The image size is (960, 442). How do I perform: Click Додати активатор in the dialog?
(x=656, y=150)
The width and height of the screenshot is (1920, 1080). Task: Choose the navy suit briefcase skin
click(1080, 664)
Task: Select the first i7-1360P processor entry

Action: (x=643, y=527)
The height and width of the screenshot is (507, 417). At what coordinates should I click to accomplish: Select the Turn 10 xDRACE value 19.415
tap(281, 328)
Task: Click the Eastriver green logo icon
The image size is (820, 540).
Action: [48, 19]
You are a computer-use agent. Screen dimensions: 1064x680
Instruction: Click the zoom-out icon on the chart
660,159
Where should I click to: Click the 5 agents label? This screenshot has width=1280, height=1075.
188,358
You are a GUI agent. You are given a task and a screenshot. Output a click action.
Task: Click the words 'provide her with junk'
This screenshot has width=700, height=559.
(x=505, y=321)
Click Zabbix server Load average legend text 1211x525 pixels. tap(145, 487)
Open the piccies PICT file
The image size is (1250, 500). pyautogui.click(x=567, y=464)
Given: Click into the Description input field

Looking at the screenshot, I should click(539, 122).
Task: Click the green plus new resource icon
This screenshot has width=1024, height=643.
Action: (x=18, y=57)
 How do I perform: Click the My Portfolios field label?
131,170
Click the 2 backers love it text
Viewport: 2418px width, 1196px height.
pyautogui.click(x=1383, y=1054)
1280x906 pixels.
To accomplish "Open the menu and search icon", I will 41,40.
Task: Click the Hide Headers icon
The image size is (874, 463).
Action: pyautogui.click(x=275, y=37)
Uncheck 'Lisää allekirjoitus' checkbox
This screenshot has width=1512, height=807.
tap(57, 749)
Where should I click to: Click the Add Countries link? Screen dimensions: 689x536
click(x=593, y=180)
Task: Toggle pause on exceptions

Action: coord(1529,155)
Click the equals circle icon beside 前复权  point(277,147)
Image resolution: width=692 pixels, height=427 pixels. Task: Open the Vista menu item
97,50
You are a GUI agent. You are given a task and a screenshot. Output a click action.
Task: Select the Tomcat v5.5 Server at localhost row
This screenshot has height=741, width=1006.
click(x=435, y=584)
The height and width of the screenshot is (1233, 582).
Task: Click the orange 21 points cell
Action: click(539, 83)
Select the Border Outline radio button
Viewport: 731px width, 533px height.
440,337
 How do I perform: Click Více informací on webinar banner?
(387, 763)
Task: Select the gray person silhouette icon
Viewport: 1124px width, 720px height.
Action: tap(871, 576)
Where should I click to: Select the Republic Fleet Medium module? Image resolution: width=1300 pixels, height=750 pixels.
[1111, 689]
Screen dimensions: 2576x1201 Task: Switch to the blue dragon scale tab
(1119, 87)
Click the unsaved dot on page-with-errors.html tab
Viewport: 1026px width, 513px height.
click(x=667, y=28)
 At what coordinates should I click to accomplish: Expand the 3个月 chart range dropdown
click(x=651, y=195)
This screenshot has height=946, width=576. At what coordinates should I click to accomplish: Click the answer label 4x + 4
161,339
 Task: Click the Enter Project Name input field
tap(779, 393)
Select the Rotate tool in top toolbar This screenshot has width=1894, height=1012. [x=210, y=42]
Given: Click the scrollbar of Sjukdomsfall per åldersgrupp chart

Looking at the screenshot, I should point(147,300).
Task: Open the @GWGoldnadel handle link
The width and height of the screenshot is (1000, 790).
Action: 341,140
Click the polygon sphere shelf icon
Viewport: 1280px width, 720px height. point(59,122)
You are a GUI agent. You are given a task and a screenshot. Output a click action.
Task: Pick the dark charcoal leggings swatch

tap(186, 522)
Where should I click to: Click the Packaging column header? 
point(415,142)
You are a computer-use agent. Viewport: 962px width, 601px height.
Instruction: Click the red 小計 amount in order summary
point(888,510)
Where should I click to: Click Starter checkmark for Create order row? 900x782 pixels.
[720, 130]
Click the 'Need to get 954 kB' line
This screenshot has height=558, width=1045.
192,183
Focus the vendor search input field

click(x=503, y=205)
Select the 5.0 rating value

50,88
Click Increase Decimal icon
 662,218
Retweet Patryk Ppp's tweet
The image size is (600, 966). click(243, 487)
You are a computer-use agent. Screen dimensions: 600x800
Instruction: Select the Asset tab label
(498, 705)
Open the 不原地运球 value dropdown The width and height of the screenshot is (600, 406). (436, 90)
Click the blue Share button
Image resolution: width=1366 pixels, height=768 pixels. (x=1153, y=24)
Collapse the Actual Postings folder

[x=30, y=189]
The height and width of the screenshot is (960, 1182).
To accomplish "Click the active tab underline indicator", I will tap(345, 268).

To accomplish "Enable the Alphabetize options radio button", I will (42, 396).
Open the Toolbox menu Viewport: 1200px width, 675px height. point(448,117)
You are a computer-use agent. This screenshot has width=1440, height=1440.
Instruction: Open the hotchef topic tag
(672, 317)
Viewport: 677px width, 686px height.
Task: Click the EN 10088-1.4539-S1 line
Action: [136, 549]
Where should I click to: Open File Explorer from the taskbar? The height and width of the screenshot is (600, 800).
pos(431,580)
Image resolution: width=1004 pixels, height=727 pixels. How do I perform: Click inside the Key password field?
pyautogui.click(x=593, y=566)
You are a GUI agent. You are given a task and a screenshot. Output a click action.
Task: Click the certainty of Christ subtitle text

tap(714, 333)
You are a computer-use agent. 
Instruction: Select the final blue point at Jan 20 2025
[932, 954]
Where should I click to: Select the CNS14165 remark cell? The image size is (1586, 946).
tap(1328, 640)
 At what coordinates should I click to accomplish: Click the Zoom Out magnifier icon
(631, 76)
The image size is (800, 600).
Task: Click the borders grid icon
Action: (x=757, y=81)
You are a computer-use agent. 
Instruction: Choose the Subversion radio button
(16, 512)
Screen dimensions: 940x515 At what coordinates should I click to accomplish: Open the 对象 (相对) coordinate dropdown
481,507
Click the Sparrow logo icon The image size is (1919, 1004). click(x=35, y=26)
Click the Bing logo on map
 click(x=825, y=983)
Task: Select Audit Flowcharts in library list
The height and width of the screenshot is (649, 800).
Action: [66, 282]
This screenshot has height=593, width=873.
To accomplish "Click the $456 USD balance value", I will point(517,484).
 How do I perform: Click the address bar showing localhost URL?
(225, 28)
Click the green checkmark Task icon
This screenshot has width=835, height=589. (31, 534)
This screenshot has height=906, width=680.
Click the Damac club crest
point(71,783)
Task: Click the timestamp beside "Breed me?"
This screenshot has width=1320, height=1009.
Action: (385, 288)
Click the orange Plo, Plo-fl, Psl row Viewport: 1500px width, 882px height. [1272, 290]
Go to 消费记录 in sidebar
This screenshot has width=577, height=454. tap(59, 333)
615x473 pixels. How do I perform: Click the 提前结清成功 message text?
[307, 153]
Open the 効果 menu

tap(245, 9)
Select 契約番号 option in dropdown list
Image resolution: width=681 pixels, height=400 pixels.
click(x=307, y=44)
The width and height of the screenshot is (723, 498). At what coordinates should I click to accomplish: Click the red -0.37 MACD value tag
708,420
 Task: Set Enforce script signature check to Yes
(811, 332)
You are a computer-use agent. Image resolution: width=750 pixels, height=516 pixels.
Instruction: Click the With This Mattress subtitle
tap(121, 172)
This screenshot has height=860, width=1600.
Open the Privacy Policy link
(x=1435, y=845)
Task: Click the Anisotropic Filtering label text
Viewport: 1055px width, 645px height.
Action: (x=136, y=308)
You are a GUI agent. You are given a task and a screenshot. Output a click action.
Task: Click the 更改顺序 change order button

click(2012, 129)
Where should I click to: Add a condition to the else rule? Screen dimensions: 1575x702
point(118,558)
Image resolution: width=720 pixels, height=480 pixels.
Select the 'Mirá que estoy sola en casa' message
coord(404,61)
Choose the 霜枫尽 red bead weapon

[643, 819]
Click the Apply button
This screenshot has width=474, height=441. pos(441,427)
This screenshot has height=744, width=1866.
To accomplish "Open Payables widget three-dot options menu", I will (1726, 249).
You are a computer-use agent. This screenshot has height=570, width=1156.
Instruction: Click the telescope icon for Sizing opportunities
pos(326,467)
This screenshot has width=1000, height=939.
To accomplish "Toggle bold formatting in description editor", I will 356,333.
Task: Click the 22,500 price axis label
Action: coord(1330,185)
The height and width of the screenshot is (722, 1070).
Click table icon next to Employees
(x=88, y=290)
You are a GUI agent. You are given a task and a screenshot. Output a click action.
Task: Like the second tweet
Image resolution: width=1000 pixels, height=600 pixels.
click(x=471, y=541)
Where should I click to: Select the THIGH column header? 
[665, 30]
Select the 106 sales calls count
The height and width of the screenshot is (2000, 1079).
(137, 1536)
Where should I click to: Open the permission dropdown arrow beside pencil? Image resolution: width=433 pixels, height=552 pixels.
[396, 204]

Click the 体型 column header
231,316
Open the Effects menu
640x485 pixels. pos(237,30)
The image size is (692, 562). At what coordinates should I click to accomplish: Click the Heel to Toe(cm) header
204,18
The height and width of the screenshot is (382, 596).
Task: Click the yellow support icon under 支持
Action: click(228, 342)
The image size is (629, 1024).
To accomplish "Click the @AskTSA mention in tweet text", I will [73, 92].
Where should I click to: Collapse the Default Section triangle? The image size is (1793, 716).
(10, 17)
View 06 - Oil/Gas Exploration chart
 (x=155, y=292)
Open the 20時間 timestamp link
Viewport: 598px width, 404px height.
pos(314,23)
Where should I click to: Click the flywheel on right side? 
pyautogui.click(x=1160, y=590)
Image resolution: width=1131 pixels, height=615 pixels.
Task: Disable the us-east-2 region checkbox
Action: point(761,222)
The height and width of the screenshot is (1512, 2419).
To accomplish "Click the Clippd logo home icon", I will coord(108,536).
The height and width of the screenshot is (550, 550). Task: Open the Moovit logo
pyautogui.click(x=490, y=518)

### What you will do
Repeat the lines above, from the one containing "Open the 20時間 timestamp link" to the final line, word for word and with nothing else.

### Response to the exercise
Open the 20時間 timestamp link
Viewport: 598px width, 404px height.
pos(314,23)
Where should I click to: Click the flywheel on right side? 
pyautogui.click(x=1160, y=590)
Image resolution: width=1131 pixels, height=615 pixels.
Task: Disable the us-east-2 region checkbox
Action: point(761,222)
The height and width of the screenshot is (1512, 2419).
To accomplish "Click the Clippd logo home icon", I will coord(108,536).
The height and width of the screenshot is (550, 550). Task: Open the Moovit logo
pyautogui.click(x=490, y=518)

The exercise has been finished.